■ **AIM OF THE EXERCISE**
Your answer must be every line of the data that holds the string "icon".

Data excerpts
:::
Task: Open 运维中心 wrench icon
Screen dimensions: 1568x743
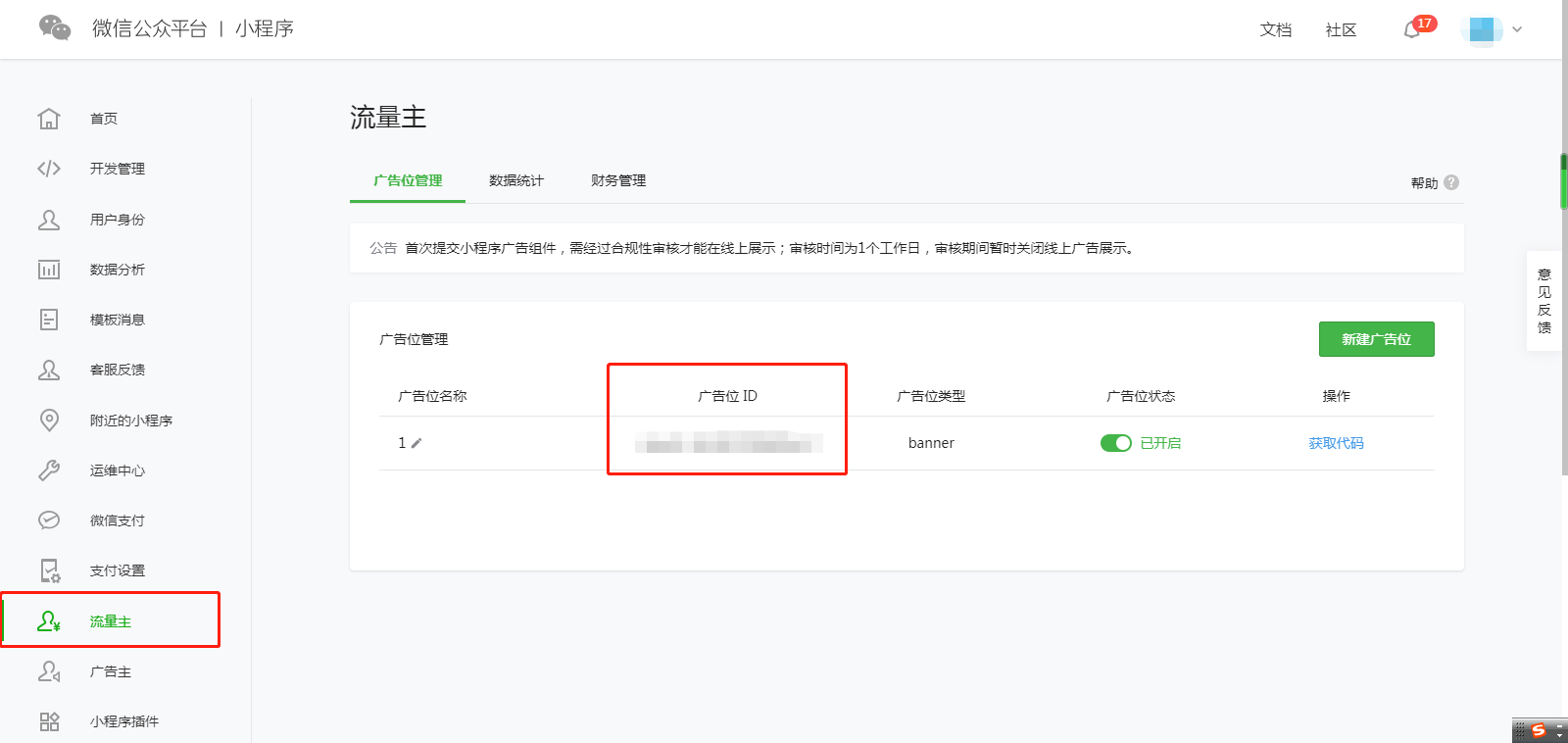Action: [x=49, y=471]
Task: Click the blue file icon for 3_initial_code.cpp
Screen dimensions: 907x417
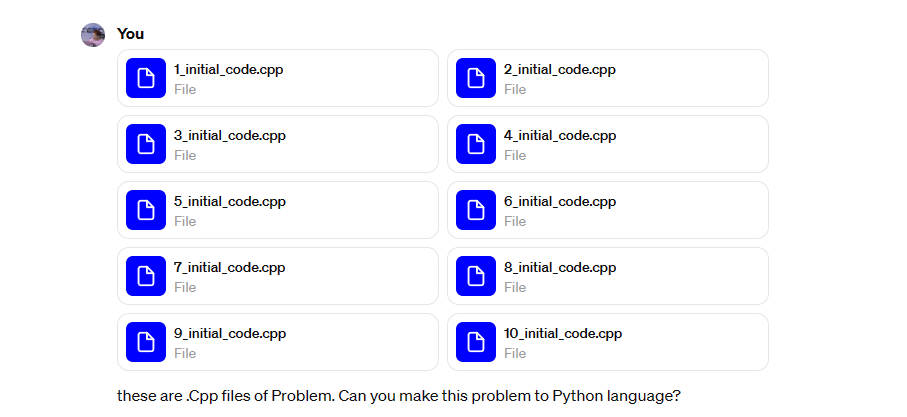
:::
■ **EXERCISE RESULT**
Task: Open 运维中心 wrench icon
Task: Click the blue file icon for 3_initial_code.cpp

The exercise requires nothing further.